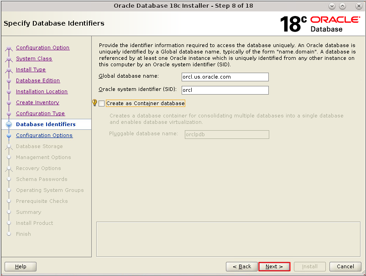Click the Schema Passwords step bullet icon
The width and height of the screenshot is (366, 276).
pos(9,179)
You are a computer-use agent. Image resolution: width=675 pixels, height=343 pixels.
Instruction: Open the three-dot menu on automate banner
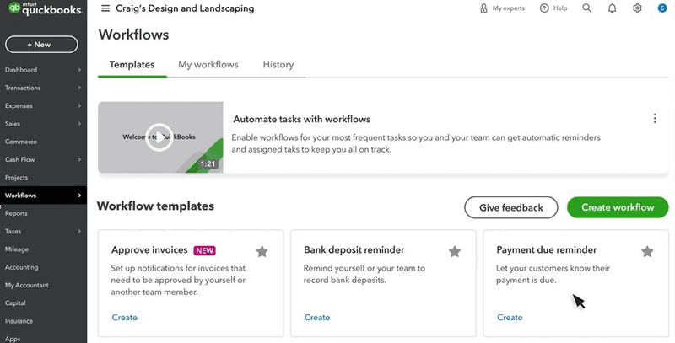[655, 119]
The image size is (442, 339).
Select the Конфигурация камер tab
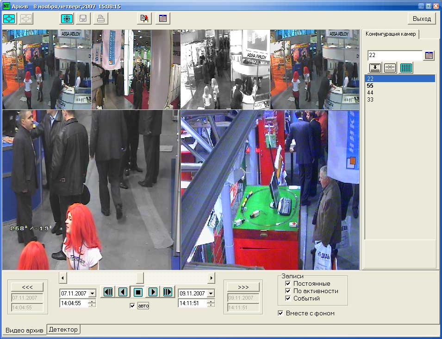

◆ **Required work**: Only the lines from the line with "Instruction: Open the" to the end of the records should be repeated, exactly and without pictures.

◆ **Response to the task**:
Instruction: Open the three-dot menu on automate banner
[655, 119]
The image size is (442, 339).
Select the Конфигурация камер tab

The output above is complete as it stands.